-------- RECORD SET --------

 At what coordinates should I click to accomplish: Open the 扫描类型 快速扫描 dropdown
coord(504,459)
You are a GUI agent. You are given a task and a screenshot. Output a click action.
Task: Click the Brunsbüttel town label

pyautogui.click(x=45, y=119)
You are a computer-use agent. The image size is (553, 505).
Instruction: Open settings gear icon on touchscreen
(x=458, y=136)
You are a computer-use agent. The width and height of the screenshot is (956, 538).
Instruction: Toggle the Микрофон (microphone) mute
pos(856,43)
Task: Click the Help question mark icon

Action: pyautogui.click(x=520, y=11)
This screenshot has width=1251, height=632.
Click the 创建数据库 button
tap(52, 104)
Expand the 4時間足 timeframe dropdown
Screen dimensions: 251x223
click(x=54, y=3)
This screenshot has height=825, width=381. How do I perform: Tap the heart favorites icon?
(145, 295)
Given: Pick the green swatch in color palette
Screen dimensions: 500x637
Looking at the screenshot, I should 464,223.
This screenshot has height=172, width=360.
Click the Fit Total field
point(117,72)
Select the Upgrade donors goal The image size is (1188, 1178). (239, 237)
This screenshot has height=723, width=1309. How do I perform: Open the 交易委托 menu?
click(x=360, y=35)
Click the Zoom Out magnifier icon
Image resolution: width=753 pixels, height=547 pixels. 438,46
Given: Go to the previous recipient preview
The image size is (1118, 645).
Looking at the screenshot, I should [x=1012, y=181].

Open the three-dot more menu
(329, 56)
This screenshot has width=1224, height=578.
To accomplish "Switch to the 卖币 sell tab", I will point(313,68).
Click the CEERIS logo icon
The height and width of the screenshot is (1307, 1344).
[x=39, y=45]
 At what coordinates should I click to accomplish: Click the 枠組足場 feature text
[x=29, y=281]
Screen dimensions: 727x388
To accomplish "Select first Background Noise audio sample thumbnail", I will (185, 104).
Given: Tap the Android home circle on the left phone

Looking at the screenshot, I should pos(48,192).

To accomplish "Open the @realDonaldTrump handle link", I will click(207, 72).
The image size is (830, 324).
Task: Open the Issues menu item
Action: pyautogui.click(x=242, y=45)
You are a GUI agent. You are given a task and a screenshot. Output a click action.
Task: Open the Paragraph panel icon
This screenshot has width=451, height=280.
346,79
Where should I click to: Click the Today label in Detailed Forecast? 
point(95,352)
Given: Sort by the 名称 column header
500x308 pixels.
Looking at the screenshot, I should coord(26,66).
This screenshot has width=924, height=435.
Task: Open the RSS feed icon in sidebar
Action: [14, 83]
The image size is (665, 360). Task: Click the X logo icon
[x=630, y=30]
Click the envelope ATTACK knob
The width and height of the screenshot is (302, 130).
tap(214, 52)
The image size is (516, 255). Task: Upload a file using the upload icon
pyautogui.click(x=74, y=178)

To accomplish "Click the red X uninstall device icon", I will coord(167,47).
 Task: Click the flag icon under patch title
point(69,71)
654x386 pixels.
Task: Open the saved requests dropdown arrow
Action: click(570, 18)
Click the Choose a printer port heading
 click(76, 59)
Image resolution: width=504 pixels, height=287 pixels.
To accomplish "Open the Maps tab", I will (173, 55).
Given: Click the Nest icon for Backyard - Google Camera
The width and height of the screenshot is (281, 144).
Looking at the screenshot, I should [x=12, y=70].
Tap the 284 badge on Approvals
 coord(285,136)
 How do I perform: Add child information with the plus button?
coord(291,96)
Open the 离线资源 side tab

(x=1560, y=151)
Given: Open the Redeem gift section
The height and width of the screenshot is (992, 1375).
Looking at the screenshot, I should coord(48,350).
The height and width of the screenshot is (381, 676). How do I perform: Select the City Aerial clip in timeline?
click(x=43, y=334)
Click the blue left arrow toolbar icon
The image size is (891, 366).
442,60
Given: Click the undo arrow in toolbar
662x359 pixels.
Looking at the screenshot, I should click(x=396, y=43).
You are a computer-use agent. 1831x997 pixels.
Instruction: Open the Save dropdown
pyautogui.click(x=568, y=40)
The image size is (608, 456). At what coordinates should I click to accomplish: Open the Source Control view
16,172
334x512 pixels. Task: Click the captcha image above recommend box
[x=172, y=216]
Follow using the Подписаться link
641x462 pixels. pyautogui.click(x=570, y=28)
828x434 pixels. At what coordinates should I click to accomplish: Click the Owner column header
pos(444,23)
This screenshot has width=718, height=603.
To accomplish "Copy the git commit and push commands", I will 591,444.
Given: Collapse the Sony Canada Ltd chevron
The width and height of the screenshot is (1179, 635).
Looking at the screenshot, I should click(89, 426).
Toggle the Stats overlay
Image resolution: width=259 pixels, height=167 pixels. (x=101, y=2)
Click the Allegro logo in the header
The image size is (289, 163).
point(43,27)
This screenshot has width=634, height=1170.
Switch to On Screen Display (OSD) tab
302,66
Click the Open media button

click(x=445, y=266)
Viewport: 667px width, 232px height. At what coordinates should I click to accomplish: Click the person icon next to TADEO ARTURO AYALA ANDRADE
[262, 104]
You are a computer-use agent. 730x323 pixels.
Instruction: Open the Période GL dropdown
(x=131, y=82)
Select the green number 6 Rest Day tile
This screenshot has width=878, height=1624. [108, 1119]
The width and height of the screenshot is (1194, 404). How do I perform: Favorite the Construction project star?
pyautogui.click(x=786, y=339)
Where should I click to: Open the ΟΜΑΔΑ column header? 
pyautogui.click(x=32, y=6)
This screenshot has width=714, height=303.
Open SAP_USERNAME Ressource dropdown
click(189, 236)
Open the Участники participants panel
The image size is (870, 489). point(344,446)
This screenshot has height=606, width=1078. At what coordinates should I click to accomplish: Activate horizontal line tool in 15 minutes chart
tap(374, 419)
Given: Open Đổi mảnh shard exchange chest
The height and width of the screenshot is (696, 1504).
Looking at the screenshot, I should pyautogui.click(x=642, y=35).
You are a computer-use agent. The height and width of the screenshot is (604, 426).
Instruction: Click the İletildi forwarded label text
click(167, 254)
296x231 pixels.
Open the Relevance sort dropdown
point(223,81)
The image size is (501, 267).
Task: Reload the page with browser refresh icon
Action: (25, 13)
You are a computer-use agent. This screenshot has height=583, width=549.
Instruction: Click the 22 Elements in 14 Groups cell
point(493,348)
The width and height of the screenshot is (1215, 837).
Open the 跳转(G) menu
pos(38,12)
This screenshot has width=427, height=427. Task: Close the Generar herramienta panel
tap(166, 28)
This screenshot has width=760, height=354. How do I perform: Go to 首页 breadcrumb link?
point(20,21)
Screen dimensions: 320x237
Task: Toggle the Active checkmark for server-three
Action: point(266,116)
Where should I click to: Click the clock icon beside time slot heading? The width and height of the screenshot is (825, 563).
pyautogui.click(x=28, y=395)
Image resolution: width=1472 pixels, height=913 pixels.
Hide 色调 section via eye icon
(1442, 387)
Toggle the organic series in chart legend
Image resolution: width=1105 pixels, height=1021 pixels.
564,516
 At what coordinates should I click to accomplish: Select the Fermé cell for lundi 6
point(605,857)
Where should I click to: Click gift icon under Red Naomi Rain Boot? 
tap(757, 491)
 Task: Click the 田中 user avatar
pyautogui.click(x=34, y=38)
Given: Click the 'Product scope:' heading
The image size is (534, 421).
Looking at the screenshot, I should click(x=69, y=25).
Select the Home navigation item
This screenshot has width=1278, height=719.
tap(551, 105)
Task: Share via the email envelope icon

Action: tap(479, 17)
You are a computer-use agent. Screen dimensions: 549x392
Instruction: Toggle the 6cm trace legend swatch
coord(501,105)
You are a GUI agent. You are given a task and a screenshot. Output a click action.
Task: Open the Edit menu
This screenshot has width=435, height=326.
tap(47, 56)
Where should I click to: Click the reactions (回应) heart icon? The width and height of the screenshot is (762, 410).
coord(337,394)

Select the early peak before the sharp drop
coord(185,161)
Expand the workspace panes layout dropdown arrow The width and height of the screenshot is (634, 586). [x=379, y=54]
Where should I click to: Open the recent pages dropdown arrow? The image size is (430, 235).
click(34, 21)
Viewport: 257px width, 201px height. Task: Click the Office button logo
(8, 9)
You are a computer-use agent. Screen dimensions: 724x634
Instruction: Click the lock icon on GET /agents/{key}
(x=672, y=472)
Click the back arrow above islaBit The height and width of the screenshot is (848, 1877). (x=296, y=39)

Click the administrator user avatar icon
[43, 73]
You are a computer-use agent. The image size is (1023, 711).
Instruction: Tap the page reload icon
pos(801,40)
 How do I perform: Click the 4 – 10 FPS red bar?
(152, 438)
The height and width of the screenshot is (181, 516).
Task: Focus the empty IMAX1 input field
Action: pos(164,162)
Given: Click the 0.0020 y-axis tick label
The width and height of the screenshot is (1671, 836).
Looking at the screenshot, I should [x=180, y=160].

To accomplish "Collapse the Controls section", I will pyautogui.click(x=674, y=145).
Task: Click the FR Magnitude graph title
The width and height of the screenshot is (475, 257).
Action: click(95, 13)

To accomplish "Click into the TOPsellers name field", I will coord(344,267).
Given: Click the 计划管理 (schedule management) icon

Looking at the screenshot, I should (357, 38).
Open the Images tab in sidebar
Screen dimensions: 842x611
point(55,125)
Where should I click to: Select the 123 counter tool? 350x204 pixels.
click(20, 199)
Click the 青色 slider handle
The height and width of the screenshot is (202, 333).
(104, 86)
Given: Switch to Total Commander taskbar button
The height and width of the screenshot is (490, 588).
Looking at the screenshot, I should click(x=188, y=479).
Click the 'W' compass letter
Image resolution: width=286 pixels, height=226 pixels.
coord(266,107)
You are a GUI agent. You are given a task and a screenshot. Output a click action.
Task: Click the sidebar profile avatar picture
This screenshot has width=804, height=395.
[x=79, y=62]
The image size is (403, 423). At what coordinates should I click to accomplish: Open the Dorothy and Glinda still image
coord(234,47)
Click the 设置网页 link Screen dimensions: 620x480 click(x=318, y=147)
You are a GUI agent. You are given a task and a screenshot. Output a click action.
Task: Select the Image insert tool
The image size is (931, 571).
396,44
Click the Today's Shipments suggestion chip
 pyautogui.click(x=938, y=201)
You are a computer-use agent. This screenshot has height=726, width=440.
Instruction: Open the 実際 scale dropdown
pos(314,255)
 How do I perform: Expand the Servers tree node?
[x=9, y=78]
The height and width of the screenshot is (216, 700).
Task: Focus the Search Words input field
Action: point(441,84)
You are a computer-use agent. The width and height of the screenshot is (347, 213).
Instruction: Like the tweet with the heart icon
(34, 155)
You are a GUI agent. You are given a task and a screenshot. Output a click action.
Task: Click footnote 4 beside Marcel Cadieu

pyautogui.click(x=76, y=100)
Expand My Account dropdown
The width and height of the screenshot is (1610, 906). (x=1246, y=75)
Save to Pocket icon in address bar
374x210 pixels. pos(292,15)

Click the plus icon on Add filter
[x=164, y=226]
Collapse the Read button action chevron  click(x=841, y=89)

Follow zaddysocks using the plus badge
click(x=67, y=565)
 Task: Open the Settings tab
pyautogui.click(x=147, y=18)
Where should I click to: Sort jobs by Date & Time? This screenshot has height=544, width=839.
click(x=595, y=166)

--------

PROBLEM REQUIREMENTS:
Please rewrite the entries above as a numbered list, starting at the line that contains "Click the plus icon on Add filter" and running through the last entry, both ends included and blank lines left out.

TASK ANSWER:
1. Click the plus icon on Add filter
2. [x=164, y=226]
3. Collapse the Read button action chevron  click(x=841, y=89)
4. Follow zaddysocks using the plus badge
5. click(x=67, y=565)
6.  Task: Open the Settings tab
7. pyautogui.click(x=147, y=18)
8. Where should I click to: Sort jobs by Date & Time? This screenshot has height=544, width=839.
9. click(x=595, y=166)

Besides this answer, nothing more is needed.